* Aim of the exercise:
Rewrite every line of the material starting at the line containing "Acord date personale (GDPR) (468, 2551)" and ending at the line containing "3,5% din impozit - Persoane (348, 2483)", including the text on each line, and decrease both the x and y coordinates in each answer by 107.

---- Task material

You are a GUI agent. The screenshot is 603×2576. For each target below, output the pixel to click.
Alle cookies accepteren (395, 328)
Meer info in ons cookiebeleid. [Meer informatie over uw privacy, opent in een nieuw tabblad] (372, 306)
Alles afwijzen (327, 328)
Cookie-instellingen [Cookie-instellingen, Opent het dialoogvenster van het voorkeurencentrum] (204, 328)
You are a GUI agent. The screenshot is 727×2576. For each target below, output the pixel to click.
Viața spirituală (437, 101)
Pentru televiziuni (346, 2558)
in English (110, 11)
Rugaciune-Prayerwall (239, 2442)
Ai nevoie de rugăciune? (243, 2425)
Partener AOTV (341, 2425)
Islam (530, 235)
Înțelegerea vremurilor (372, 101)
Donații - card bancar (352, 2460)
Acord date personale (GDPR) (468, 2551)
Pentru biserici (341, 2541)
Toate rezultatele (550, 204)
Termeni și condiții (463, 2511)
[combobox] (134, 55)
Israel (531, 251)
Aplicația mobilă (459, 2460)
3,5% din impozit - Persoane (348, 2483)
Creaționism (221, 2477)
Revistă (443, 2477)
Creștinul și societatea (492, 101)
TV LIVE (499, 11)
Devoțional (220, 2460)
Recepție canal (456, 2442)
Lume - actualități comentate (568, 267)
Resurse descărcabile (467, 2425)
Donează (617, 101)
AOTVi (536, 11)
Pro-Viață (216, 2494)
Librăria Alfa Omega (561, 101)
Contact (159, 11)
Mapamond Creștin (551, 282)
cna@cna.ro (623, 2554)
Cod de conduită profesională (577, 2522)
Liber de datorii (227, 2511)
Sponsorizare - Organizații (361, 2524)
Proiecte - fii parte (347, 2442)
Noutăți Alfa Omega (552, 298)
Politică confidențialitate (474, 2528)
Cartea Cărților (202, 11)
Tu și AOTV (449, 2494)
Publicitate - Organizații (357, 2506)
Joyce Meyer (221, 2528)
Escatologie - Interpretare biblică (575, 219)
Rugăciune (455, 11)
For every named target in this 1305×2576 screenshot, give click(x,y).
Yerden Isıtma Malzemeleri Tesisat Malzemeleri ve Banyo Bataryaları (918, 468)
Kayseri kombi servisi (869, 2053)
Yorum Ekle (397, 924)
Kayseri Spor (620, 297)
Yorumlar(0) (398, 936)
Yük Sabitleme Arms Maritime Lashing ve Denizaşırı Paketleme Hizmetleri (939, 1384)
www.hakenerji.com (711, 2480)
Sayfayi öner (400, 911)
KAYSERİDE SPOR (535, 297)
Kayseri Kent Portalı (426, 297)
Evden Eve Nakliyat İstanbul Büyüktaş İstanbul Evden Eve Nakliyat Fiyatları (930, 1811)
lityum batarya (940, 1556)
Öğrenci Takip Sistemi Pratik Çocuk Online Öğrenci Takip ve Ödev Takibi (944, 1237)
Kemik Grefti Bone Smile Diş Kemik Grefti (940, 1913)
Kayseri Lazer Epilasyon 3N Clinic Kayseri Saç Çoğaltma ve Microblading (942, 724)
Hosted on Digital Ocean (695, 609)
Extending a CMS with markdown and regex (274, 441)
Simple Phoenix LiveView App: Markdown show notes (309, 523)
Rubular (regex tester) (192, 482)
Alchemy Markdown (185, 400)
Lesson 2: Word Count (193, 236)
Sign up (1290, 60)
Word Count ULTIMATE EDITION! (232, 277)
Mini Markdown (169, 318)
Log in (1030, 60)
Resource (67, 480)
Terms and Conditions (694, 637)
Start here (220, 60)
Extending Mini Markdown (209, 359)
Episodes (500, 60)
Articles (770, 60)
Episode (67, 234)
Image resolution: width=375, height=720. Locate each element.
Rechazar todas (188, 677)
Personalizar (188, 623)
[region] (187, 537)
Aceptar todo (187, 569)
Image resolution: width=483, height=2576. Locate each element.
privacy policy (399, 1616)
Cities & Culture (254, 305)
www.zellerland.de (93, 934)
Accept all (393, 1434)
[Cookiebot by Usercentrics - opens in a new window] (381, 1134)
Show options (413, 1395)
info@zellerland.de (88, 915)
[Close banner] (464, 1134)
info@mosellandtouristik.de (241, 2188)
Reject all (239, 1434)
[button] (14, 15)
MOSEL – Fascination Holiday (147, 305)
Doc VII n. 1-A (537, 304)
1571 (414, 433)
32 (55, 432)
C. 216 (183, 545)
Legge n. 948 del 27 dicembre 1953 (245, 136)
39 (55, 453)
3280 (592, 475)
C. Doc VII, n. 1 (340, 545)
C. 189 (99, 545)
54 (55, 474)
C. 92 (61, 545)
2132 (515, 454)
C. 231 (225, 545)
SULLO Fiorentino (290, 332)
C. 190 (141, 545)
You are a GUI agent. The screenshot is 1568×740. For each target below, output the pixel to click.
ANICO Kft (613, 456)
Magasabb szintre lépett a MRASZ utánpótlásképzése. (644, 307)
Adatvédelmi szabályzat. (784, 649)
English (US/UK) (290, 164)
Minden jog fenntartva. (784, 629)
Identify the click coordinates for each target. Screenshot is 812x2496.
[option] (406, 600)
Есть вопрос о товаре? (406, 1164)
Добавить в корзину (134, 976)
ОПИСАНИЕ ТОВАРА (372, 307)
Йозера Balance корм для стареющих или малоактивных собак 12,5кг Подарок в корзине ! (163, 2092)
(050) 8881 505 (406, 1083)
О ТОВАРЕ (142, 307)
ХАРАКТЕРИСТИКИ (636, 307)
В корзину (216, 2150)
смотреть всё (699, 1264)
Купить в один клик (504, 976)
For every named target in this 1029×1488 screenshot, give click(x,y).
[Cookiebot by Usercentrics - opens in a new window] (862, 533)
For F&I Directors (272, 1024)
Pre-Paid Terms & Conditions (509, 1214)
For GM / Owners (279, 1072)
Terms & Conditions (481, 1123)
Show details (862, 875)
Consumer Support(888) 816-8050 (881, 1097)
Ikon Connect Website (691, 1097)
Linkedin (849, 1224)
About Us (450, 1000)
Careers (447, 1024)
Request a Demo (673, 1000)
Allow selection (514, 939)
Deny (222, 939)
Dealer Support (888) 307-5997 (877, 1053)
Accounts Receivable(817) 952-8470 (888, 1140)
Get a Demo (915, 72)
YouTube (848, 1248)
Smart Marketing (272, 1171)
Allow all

--------

* Answer to the exercise:
Acord date personale (GDPR) (361, 2444)
Pentru biserici (234, 2434)
Toate rezultatele (443, 97)
Termeni și condiții (356, 2404)
[combobox] (27, -52)
Israel (424, 144)
Aplicația mobilă (352, 2353)
3,5% din impozit - Persoane (241, 2376)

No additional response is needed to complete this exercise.